Ze swojej polisolokaty dostałeś grosze? Na walkę o pieniądze masz 10 lat

Konrad Bagiński
Klientka jednego z ubezpieczycieli zbierała pieniądze na lokacie ubezpieczeniowo-kapitałowej, czyli tzw. polisolokacie. Gdy miała już 13 tysięcy, musiała wybrać swoje pieniądze. Dostała 2,5 tysiąca, większość pieniędzy zjadła opłata likwidacyjna. To nielegalne, roszczenia można zgłaszać nawet 10 lat.
Opłata likwidacyjna zjadła ci polisolokatę? Masz 10 lat na walkę o swoje pieniądze Foto: 123RF
Tak wynika z uchwał Sądu Najwyższego – pisze Bankier.pl.
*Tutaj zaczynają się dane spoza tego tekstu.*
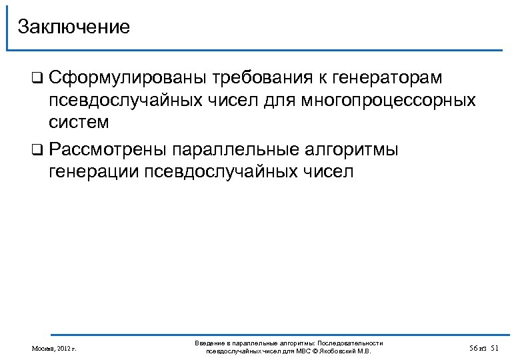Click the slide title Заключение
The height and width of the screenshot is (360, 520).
73,27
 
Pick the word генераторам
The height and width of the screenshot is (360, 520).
385,79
To ważne, bo na podobnych zasadach działa wiele ubezpieczeniowych funduszy kapitałowych.

Sąd orzekł, że osoby, które poniosły straty z powodu tzw. opłaty likwidacyjnej, mają nawet dekadę na zgłoszenie roszczeń do ubezpieczyciela.

Ze stanowiska SN wynika, że w przypadku umów rozwiązanych przed 9 lipca 2018 r., roszczenia związane z opłatami likwidacyjnymi przedawniają się po 10 latach.
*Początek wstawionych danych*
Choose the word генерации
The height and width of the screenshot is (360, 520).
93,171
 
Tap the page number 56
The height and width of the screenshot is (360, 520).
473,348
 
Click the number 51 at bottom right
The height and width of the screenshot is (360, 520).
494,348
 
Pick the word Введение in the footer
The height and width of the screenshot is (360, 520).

Rzecznik Finansowy, Aleksandra Wiktorow podkreśla, że to dobra wiadomość dla osób, które znalazły się w podobnej sytuacji w ciągu kilku ostatnich lat, ale do tej pory nie zgłosiły roszczeń do ubezpieczyciela.


Trzeba jednak pamiętać, że osoby, które zawrą taką umowę obecnie, będą miały jedynie 6 lat na dochodzenie swoich praw.

Czasem jednak warto iść z towarzystwem na ugodę, bo w niektórych przypadkach można stracić jeszcze więcej.